··· TASK MATERIAL ···

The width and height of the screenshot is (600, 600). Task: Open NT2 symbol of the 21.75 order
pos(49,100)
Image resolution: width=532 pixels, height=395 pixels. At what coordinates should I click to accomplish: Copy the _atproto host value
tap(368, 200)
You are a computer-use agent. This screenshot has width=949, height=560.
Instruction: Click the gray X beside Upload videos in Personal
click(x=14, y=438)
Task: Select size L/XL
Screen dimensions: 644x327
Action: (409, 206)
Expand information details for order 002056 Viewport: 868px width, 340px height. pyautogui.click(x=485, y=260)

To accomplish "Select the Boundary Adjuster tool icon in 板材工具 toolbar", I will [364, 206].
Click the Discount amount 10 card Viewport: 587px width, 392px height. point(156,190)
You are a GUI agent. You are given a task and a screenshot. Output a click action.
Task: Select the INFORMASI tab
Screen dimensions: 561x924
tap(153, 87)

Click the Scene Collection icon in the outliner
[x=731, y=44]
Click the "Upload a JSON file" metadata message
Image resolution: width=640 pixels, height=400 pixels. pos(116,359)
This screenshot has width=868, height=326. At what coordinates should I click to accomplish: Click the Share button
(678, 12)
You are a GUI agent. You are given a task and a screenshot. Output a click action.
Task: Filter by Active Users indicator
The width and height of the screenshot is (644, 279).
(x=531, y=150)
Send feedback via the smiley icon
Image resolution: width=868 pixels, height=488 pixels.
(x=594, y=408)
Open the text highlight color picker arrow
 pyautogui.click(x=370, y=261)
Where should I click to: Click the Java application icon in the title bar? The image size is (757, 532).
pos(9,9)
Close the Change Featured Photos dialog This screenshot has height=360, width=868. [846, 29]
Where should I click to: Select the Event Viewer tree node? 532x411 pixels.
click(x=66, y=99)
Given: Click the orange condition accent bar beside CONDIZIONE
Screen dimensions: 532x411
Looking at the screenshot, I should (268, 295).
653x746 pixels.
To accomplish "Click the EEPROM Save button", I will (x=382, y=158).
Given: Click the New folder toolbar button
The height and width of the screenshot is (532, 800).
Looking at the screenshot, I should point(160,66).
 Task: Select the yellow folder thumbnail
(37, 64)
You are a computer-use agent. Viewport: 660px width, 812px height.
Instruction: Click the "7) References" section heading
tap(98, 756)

···

### [WHAT IS NEEDED]
Would you please transcribe the lines above exactly, starting with the first line of the material and ending with the line that has "Expand information details"?

### [EXPECTED ANSWER]
The width and height of the screenshot is (600, 600). Task: Open NT2 symbol of the 21.75 order
pos(49,100)
Image resolution: width=532 pixels, height=395 pixels. At what coordinates should I click to accomplish: Copy the _atproto host value
tap(368, 200)
You are a computer-use agent. This screenshot has width=949, height=560.
Instruction: Click the gray X beside Upload videos in Personal
click(x=14, y=438)
Task: Select size L/XL
Screen dimensions: 644x327
Action: (409, 206)
Expand information details for order 002056 Viewport: 868px width, 340px height. pyautogui.click(x=485, y=260)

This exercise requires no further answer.